US EPA - Environmental Protection Agency

EPA Issues One-Year Registration for Soil Fumigant Iodomethane

EPA has approved a one-year registration of iodomethane (methyl iodide) under highly restrictive provisions governing its use. Iodomethane is an alternative to the ozone-depleting pesticide methyl bromide – reflecting the U.S. commitment to protecting the earth's ozone layer. The risk assessment process for iodomethane has been one of the most thorough analyses ever conducted on a new pesticide. When used according to EPA's strict procedures, iodomethane is not only an effective pesticide, but also meets the health and safety standards for registering pesticides.

The risk-assessment techniques, protocols governing generation of toxicology studies, and exposure evaluation methods used to support the evaluation of iodomethane have been peer-reviewed by agency scientists, the independent Scientific Advisory Panel or both. By using a thorough evaluation process, the agency concluded that there are adequate safety margins and the registration of iodomethane does not pose unreasonable risks.

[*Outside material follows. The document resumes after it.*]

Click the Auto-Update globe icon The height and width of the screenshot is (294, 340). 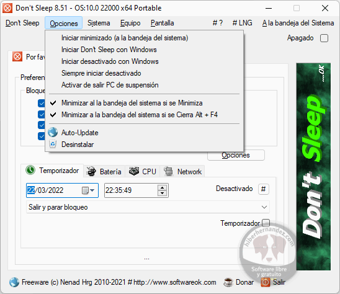click(53, 132)
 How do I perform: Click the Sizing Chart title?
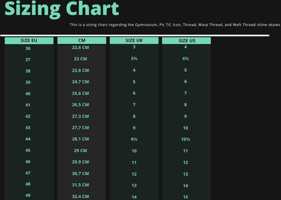point(62,9)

On Sept. 25, EPA received a letter signed by 54 scientists who oppose the registration of iodomethane as a soil fumigant, citing potential human health and environmental concerns, and requesting additional peer review. EPA has discussed our assessment with some of the signatories and sent a letter to inform the scientists of the rigorous science used to support EPA's decision.

Iodomethane can be used as a pre-plant soil fumigant to control plant pathogens, nematodes, insects, and weeds on strawberries, tomatoes, peppers, ornamentals, turf, trees, and vines.